If you’re fed up with trying to find the perfect writing advice, never fear. Technology is here to save you with an algorithm that tells you whether your book will be a bestseller or not.
Writing isn’t an easy profession. Ideas refuse to transform into words, characters develop multiple personalities, research only confuses more… When you’re finally done with the story and the book is ready to be read, there’s still a problem: will anyone read it?
Jodie Archer and Matthew L. Jocker have developed a tool that predicts how likely a book will hit the bestseller lists. Their “bestseller-o-meter” has analyzed over 20,000 novels and ranked them on a percentage system. Even though the algorithms are advanced, there’s still room for error and the only book that’s scored a perfect 100% (The Circle by Dave Eggers) has never been on any Top-lists.
What does this mean for the publishing industry?
For now, not much. Archer and Jocker have published a book that digs deeper into their algorithm but it’s not used for commercial purposes at the moment. One day publishing houses might put all incoming manuscripts through a predicted-success-software, which would make their jobs easier. No need to read through every slush pile, just read the ones that score at least 60%.
Inventions such as these tend to separate the crowd. Other love it, others hate it, but in any case there will be questions.
Can an algorithm truly understand literature? Could this help authors make more money? Will this help writers focus on the right story? Are self-published authors able to surpass traditional authors?
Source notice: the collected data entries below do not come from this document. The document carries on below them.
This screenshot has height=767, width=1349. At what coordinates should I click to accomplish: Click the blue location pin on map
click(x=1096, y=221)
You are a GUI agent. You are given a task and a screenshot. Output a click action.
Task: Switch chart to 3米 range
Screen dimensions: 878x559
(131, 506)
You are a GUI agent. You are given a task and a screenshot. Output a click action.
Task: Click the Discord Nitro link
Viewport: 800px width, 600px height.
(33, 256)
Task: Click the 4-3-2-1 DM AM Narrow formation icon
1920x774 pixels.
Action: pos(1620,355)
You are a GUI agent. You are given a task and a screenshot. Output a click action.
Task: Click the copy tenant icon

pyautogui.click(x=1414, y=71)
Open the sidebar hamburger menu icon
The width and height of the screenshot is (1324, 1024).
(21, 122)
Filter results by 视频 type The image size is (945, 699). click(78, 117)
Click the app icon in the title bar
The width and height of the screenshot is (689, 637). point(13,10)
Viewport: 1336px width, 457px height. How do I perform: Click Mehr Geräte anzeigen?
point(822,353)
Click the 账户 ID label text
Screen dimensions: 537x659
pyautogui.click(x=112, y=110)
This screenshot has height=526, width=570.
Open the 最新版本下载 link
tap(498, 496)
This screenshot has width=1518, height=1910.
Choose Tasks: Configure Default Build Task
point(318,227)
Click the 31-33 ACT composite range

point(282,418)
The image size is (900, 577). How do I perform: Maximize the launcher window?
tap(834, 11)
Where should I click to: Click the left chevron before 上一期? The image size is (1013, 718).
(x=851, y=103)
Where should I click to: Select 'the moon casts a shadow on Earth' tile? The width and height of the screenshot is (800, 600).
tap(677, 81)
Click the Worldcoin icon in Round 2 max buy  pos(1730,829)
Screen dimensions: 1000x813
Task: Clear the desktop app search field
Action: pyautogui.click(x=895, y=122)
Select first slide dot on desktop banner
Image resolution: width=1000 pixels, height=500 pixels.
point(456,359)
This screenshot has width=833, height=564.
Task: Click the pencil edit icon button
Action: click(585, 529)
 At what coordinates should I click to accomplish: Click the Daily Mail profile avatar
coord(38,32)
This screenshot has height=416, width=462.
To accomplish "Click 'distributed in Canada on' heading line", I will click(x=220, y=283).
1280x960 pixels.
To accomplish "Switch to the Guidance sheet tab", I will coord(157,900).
Algorithms are everywhere. Companies figure out strategies and carry out market research to find the perfect recipe for success, and it’s not surprising this kind of attitude is sliding towards writing.
Looking at this now, the bestseller-o-meter sounds like it could be a useful tool for analyzing and teaching texts. Choose a pile of bestsellers and see what the algorithm picks up, and then make your own conclusions. It might even help people iron out problems with their manuscripts if the algorithm spits out a message along the lines of “not enough action in chapter 7” or “missing emotional dialogue.”
We all know the basic building blocks of a story: plot, characters, world. Then there’s advice on story structure, character creation, dialogue, scenery description, use of metaphors and so on. Finding a tool that calculates exactly how much everything you need sounds like a tempting shortcut to success, but I believe such texts could easily feel too clinical. What would the Top 10 Bestseller list even look like if they all scored 95% on the same meter?
One day tools like this could become common and they might even be able to accurately predict the future. But for now I think we’re better off doing what we know: writing from the heart.
What are your thoughts on bestseller-o-meters? Would you use one, perhaps to choose whether or not to go forward with a book draft?